Photo reportage from the exhibition 'Estonian Design Awards 2012–2022. A Retrospective'

May 27, 2024
Author Echo Gone Wrong

the exhibition “Estonian Design Awards 2012–2022. A Retrospective”, which showcases more than two hundred works by Estonian designers, opens in the Estonian Museum of Applied Art and Design.

Sandra Nuut, who curated the exhibition, explains: “Visitors will meet the designers recognised and awarded by the jury as representing the best of local design over the ten years featured. The showcase provides insight into the history of the awards and how they have developed over the years, as well as other aspects of the prestigious competition.” The display in the large hall on the ground floor of ETDM offers an overview of the selected works and designers, creating a space for discussion between the design industry and the wider audience. The exhibition begins by looking back to the period before the design awards, when the ERKIdesign Award, one of the first honours in the field, was established in the late 1970s. This award was created to “encourage creativity” in two categories: one for alumni of the then State Art Institute of the Estonian SSR and the other for students. Both categories considered designers’ creative works from the previous year, and for students, extracurricular projects were also taken into account. The exhibition includes the ERKIdesign trophy of Heikki Zoova, who is a designer and associate professor of product design at the Estonian Academy of Arts.

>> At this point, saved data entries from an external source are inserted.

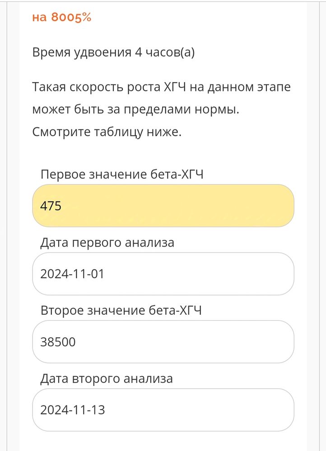Click the orange 'на 8005%' growth text
326x451 pixels.
point(61,18)
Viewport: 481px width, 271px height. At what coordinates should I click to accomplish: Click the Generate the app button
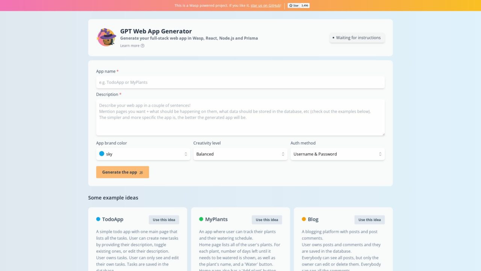(123, 172)
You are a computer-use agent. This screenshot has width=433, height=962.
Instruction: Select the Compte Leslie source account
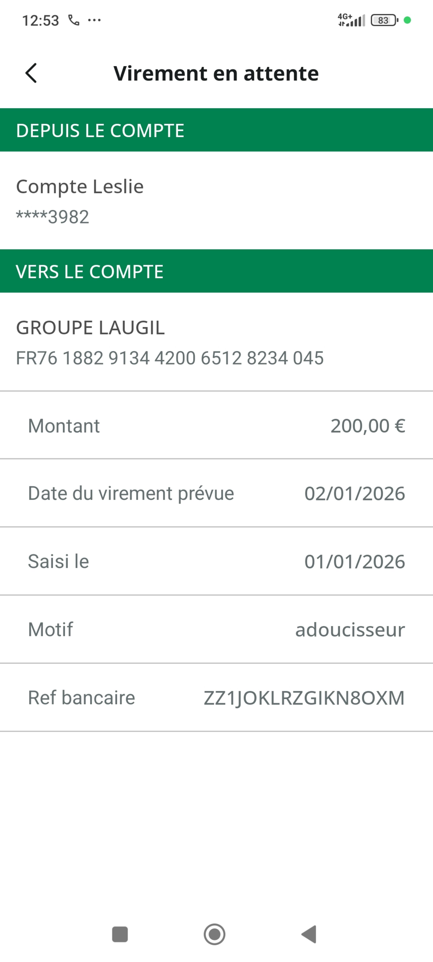(80, 187)
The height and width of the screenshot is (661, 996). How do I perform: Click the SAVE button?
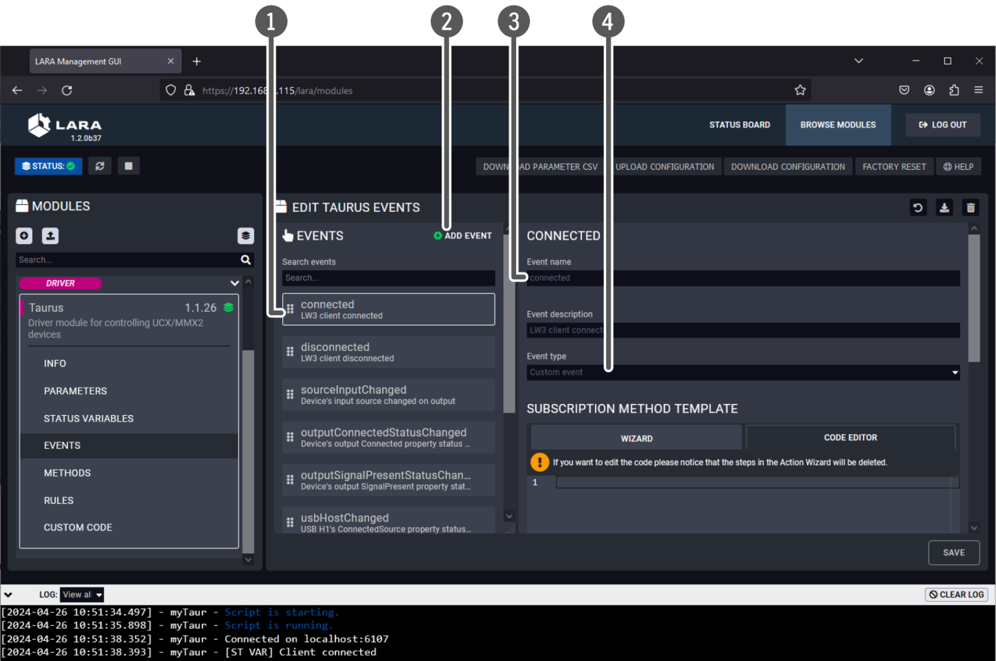pos(953,552)
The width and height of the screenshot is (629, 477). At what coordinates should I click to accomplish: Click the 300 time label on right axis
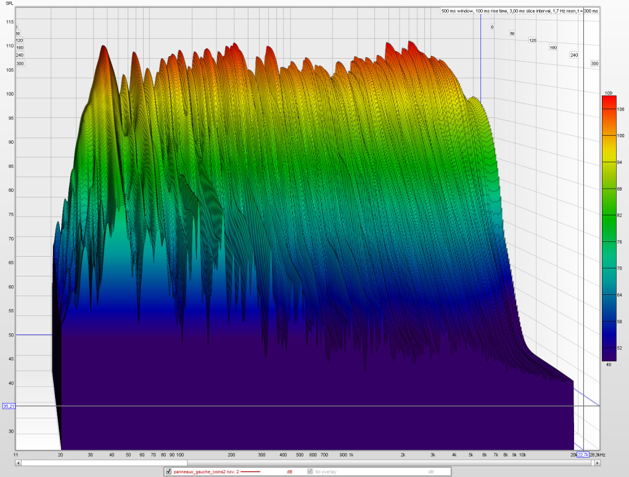(x=594, y=64)
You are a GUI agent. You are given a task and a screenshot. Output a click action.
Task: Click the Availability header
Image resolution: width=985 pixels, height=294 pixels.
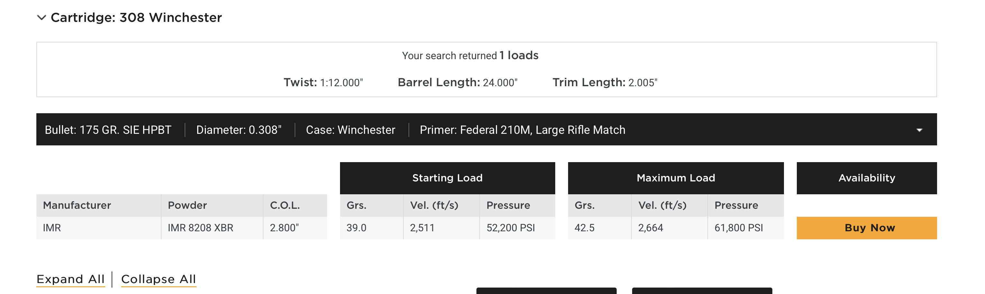866,178
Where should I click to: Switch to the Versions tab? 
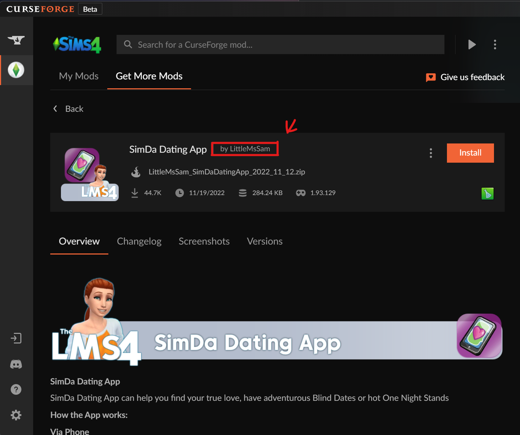264,241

Organised by the Estonian Design Centre, the Estonian Design Awards brings together several previously independent awards established by different associations and parties, including the Estonian Design Centre, the Estonian Association of Designers, Art Directors Club Estonia (ADC*E), the Estonian Academy of Arts and the Estonian Service Industry Association. Today, awards are handed out in some twenty different categories, with the exhibition presenting a diverse range of the work recognised across those categories – from the winners entries in the Young Designer Award Säsi to lifetime achievement awards.

Nuut recommends visitors pay attention not only to the award-winning product designs but also to the winning entries in the graphic and digital design categories, which showcase many familiar visuals, environments, and packaging solutions, putting on display the diversity and relevance of the field to everyday life.

In particular, she highlights the “Educase” set of educational tools created by the agency Velvet, which won the Grand Prix in 2022 in the Life-Changing Design category: “This a tool for teaching children with visual and hearing disabilities – as well as everyone else – about nature. The hemispherical learning packs, including the swamp case, the coastal case and the forest case, were created to help children truly feel what the nature that surrounds us has to offer and to improve the accessibility of nature tourism in general.”

Another work Nuut picks out is “JutuPeatus” (StoryStops), a series of signs created by Tuumik Stuudio for a project launched by the Tartu City Library to celebrate the 100th birthday of the Republic of Estonia. “The signs refer to books related to places in Estonia. The signboards look like pages from a manuscript flying through the air and have four different site-specific standard forms. A total of 100 signs were installed across Estonia,” she says.

One of the newer award categories is Game Changer. The 2022 winning entry “Sign Me Up for Military Service!” is almost certainly shaping many people’s lives without them realising it. “Sign Me Up for Military Service” was created for a service design project launched by the Public Sector Innovation Team (Innotiim) to investigate why military service is unpopular and which called for proposals for better organising military service, new support materials for training providers and a new curriculum for basic training.

“Estonian Design Awards 2012–2022. A Retrospective” is organised in cooperation with the Estonian Design Centre, which organises the Estonian Design Awards competition. Entries to the Estonian Design Awards 2024 competition to recognise Estonia’s most accomplished designers and design offices, the best users and uses of design, and the most outstanding design initiatives and outcomes can be submitted until 1 August 2024.

The exhibition will be accompanied by an audience programme and will remain open until 6 October.